* begin TEXT PASSAGE *
The range of styles investigated for our road trip included: Byzantine (324 - 1453), which grew into Romanesque (800 - 1200), Gothic (1100 -1450), Renaissance (1400 -1600) and Baroque (1600 -1830). These structures are a marvel of structure and form: their domes, stained-glass windows, facades and architectural expertise. The sense of geometric harmony is evident by the aesthetic principles of ideal proportion, and ratios, which results in their everlasting beauty. It appears that the integration of technology, geometry, and engineering informs their beauty and function; a perfect union of science, and of art. I believe it was Georg W. F. Hegel who stated explicitly when asked to define beauty - “The perfect harmony of form and function is Beauty.”

Other emotions promoted by these enthralling places of worship and devotion were the outburst to the senses:

The smells of the wood, stones, stucco (mold - mildew), and burning candles;

The sounds of the bells tolling like the rhythms of a waltz, and the relationship between music (the architectural acoustics), and light (visual information), that was so common in Puglia’s Baroque churches;

The touching of the intricate misericords under the folding seats, the “poppy-heads,” those intricate wood carvings at the end of the pews, the silky smoothness of the marble and brasses that have been rubbed over centuries, the chiseled stone carvings around the flutes of the capitals, and the sometimes dramatic sepulchral memorials - those reclining tomb effigies representing the past, present and future;

Light is a major interior factor as it projects images, especially through the stained glass. The sights of those exceptional devotional frescoes painted by many Renaissance artists. The overwhelming visceral punch, and sensuous influences of these beautiful and dramatic Romanesque (800 - 1200), Gothic (1100 -1450), Renaissance (1400 -1600) and Baroque (1600 -1830) structures makes one hopeful in humankind’s continual striving for knowledge, curiosity, and sensibilities.
* end TEXT PASSAGE *
* begin RECORDS PROVIDED *
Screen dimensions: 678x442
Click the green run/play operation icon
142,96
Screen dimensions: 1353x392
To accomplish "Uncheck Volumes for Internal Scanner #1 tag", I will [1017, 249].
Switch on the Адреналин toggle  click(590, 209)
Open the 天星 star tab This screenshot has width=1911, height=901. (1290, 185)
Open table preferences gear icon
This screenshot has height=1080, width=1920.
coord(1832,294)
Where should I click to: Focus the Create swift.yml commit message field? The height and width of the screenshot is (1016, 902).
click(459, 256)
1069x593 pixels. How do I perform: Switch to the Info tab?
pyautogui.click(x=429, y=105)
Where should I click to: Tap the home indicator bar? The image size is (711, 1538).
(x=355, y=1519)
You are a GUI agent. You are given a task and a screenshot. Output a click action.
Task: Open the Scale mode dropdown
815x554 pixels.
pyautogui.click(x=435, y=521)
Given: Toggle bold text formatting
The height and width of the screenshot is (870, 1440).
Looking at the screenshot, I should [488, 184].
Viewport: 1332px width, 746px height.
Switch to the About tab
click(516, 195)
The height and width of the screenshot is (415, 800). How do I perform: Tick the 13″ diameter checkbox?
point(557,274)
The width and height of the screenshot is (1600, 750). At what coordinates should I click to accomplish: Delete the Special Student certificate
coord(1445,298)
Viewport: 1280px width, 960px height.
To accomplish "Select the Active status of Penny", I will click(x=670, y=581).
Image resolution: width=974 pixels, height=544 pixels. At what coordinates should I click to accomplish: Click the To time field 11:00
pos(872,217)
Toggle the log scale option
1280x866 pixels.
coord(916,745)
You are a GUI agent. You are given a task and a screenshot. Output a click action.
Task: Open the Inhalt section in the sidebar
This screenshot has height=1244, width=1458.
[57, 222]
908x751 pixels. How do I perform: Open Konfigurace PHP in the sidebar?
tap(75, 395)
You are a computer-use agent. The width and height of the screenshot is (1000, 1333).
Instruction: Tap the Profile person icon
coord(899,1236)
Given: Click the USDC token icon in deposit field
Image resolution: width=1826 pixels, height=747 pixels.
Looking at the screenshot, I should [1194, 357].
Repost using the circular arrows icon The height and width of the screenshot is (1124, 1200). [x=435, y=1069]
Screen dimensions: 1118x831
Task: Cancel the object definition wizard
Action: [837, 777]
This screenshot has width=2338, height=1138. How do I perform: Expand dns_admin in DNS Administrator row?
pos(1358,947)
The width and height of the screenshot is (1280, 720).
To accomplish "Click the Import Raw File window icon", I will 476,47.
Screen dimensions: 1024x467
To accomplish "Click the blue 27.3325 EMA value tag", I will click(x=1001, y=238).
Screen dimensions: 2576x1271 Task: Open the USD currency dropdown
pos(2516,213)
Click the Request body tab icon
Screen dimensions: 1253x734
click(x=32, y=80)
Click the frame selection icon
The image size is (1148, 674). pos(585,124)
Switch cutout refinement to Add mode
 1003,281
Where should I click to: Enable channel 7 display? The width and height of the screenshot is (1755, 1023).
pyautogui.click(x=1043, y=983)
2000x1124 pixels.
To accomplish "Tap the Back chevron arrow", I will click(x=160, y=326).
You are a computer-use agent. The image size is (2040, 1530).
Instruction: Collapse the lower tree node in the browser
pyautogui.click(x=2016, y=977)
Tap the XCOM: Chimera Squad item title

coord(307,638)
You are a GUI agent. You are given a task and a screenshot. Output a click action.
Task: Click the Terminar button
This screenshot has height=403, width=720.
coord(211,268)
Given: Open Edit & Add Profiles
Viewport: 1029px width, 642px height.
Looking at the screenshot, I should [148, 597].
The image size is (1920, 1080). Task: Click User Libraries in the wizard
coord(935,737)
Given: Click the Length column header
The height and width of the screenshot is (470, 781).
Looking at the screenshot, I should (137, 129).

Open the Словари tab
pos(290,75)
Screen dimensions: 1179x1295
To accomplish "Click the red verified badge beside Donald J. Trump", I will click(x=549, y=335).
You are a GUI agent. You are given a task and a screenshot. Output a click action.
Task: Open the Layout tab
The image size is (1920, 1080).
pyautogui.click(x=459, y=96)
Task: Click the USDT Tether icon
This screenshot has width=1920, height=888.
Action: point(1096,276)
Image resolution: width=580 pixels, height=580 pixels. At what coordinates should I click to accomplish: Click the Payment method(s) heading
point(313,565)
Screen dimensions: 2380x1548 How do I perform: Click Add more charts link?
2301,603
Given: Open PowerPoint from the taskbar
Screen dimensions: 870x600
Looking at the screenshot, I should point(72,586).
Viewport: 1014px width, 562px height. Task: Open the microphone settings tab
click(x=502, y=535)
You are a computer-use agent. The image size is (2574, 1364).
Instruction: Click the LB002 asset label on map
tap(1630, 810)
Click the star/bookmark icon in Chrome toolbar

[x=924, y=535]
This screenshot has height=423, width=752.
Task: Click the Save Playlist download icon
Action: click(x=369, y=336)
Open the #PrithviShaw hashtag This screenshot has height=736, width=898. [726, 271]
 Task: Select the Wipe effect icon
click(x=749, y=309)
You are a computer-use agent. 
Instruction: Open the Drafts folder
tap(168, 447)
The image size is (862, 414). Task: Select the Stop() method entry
* end RECORDS PROVIDED *
**TO DO**
1. In the church architecture passage, what span of years is given for the Romanesque style?
2. According to the church architecture passage, what gives these structures their everlasting beauty? Answer in one to three sentences.
3. Turn the paragraph of the church architecture passage that begins "The touching of the intricate misericords" into a short list of the things touched.

**SOLUTIONS BELOW**
1. 800 to 1200.

2. Their sense of geometric harmony, shown in the aesthetic principles of ideal proportion and ratios, results in their everlasting beauty. The integration of technology, geometry, and engineering also appears to inform both their beauty and their function.

3.
- Intricate misericords under the folding seats
- "Poppy-heads," the intricate wood carvings at the end of the pews
- Marble and brasses made silky smooth by centuries of rubbing
- Chiseled stone carvings around the flutes of the capitals
- Sometimes dramatic sepulchral memorials: reclining tomb effigies representing the past, present and future